メル:それこそ、ライブでは普通のバンドみたいな感じだったりしますから。やる曲はボカロの曲なんですけどね。自分で歌って。

――シンガーソングライターですよね。5月には吉祥寺WARPでライブも決まっていて。

メル:まだ、バンドメンバーが決まってないんですよ(苦笑)。いま探していて。

――とても楽しみです。ちなみに「ひまわり畑でつかまえて」からは、アメリカの小説家サリンジャー的なセンスも感じられます。サビで加速する高揚感が素敵です。

メル:サリンジャーが大好きで。99%くらい小説から受けた世界観で作っていますね。

――わかる人には伝わる感じというか。愛が伝わりますよね。

メル:小説や映画を観た時に受ける影響って大きいんですよ。最近は、Netflixをずっと観てますね。Netflix限定のドラマで『このサイテーな世界の終わり』がよかったです。自分と考えてることが重なったりすると、次の日とかに曲を作っちゃいますね。けっこう家に引き篭もってますからね。

■再生数よりも、どんどん曲を作ってどんどん出したい

――「デーモン」もめちゃくちゃ好きで。疾走感がありつつもダークさの裏返しみたいな感じもあって。影のあるポジティビティがいい感じだなと。

メル:その通りですね。

――これもまた手ごたえあった曲なんじゃないですか?

メル:はい、今でもめっちゃ気に入ってますね。メロディがキャッチーでサウンドが洋楽っぽいっていうのをやりたくて。「デーモン」はそれが上手くできてました。コードはすごい日本っぽいんです。いろいろ使っていて。海外だと2コードでもいいんですけど。「デーモン」はサビだけでも14種類くらいコードを使ってて。メロもめっちゃ動いてます。なのにオケはニューウェーブっぽいというか。

――そのバランス感覚、センスがメルさんのサウンド世界観を生み出していくのですね。曲順はどんな風にして決まっていきましたか?

メル:「夜の淵」って曲は最初から1曲目と決めていました。
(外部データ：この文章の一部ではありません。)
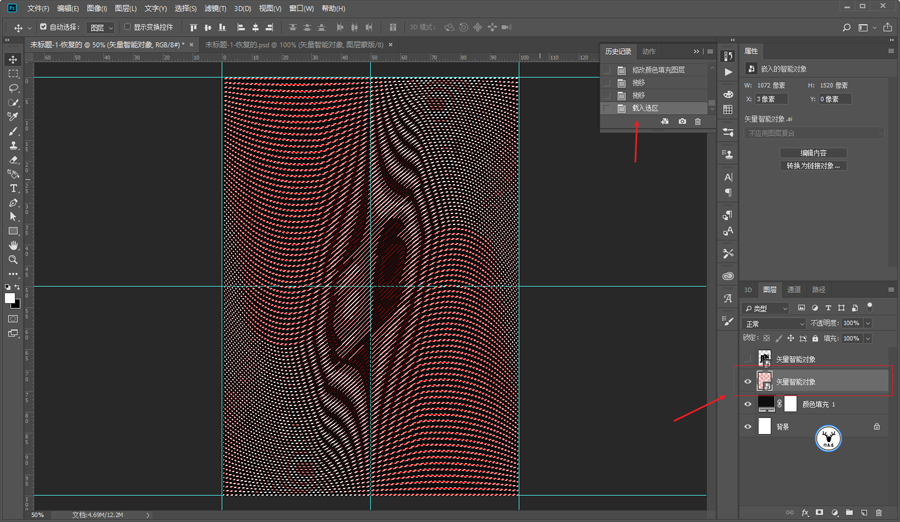Select the Clone Stamp tool
The width and height of the screenshot is (900, 522).
13,145
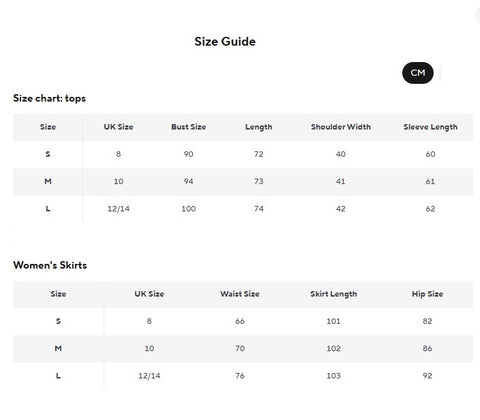
Task: Click the Sleeve Length header in tops chart
Action: [x=430, y=127]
そこから繋ぎがいい感じの曲を繋げていったらこうなったって感じです。ちなみに「夜の淵」と「アフターアワーズ」と「レクイエム」と「最果て」の4曲がわりと最近作った曲なんです。あと「ピンク」も。その辺の曲が、いま本当に一番やりたいことですね。ダークな感じがあるんだけどポップみたいな、上手く表現できてるんじゃないかなと思っています。

――歌詞によるストーリー展開やサウンドへのこだわりから伝わりますが、メルさんにとってダーク感ってどんな要素なんですか?

メル:ああ、感覚でしかないんですよ。説明しづらいですね……。でもやっぱり、映画からの影響は大きいですね。ホラー映画からインスパイア受けることもあるので。結果、全然違う曲ができるんですけどね。あとは、普通歌詞にしないようなタブーとされている単語をいれることにめっちゃハマっていて。そういうところからダーク感が出ているかな。

――なるほどね。YouTubeやニコニコ動画などの動画サイトだと、再生回数やコメント数が評価の指標になりますよね? バンドだとある程度ライブハウスというセグメントされたクローズドな枠に守られているけど、ボカロPの方って作品をさらされながら生きていくじゃないですか? どんな人でもアクセスできるというか。その分、他のシーンに比べて成長できるスピードが速いんじゃないかなと思って。

メル:いま言われて気づきました。

――それについてはどう思います?

メル:確かに、って思いました。再生数とか僕は一時期めちゃくちゃ気にしてたんです。でも、「あまい」を出した時期くらいからわりとどうでもよくなってきて。再生数よりも、どんどん曲を作ってどんどん出したいなって気持ちが強くなってきています。その変化が最近ありましたね。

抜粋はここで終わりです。